Lisa A. Vrooman¹, Kiersey R. Nielsen¹, Gracelyn M. Fine¹, Fangzhou Luo¹, Sacha A. Krieg², Jon D. Hennebold^1,2, Ov D. Slayden¹

< !1. Division of Reproductive and Developmental Sciences, Oregon National Primate Research Center, Oregon Health and Science University, Beaverton, OR

< !2. Department of Obstetrics and Gynecology, Oregon Health and Science University, Portland, OR

 

Abstract Text:

Programmed frozen embryo transfers (p-FET) require exogenous estradiol and progesterone treatments. They are the predominant type of frozen embryo transfer used for assisted reproductive technology cycles in the United States. Besides logistical advantages, p-FET is necessary for patients with anovulatory or irregular menstrual cycles. Unfortunately, p-FET is associated with increased risk for pregnancy complications when compared to natural cycle-FET. Given the rise in ART use, it is important to mitigate the incidence of p-FET associated pregnancy complications. Accordingly, we established a p-FET rhesus macaque model. Exogenous estradiol and progesterone were delivered to a naturally cycling rhesus macaque (n=1) by Silastic implants. Day 1 (D1) was defined as the day of first estradiol implant.

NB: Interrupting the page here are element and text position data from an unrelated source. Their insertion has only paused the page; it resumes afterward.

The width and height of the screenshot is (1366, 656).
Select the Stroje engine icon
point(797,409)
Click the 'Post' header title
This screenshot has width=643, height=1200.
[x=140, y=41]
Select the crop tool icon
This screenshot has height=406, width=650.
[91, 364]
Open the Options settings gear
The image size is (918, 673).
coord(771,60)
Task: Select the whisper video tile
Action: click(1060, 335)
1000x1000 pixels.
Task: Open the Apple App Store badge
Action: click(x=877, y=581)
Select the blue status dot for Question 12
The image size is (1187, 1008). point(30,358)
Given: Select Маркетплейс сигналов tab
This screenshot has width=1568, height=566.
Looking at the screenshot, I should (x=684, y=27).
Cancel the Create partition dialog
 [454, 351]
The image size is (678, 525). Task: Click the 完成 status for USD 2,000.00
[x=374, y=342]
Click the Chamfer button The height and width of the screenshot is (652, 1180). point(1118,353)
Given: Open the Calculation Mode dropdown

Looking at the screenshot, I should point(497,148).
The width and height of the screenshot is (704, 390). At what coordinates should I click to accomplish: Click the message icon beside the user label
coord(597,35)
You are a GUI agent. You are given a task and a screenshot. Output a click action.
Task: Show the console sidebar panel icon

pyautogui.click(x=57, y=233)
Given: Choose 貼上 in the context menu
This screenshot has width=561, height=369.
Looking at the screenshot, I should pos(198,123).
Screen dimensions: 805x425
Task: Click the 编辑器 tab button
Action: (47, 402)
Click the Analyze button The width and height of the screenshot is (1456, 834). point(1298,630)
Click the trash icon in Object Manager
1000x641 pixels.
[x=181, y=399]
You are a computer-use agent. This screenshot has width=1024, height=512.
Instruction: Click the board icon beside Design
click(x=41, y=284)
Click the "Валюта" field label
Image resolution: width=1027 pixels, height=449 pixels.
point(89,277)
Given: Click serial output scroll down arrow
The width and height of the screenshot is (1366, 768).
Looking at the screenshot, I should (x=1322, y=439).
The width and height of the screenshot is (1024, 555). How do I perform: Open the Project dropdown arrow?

We targeted estradiol levels 1-2-fold higher than endogenous rhesus macaque levels to mimic relative levels observed in humans. Serum estradiol levels ranged between ~60-400 pg/mL during the programmed follicular phase. Progesterone levels ranged between ~4-12 ng/mL during the programmed luteal phase. Two good quality non-autologous cryopreserved blastocysts were transferred on D20. Ovaries were visually confirmed to be anovulatory at transfer. A dizygotic twin pregnancy was confirmed by ultrasound on D45/gestational day (GD)32. By D55/GD42, serum estradiol and progesterone levels were 192 pg/mL and 19 ng/mL, respectively. Late first trimester concepti were collected on D63/GD50. The same monkey had undergone a previous p-FET attempt that resulted in implantation of two non-viable embryos detected by ultrasound. Overall, 4/5 (80%) transferred embryos implanted, 2/5 (40%) embryos developed into a fetus, and 1/2 (50%) p-FET cycles resulted in a viable pregnancy. This is the first, to our knowledge, successful p-FET NHP pregnancy. Establishing this model enables further studies to experimentally determine the iatrogenic effects of programmed cycles. It can also be applied to the production of transgenic NHPs for human health studies and to wildlife conservation efforts.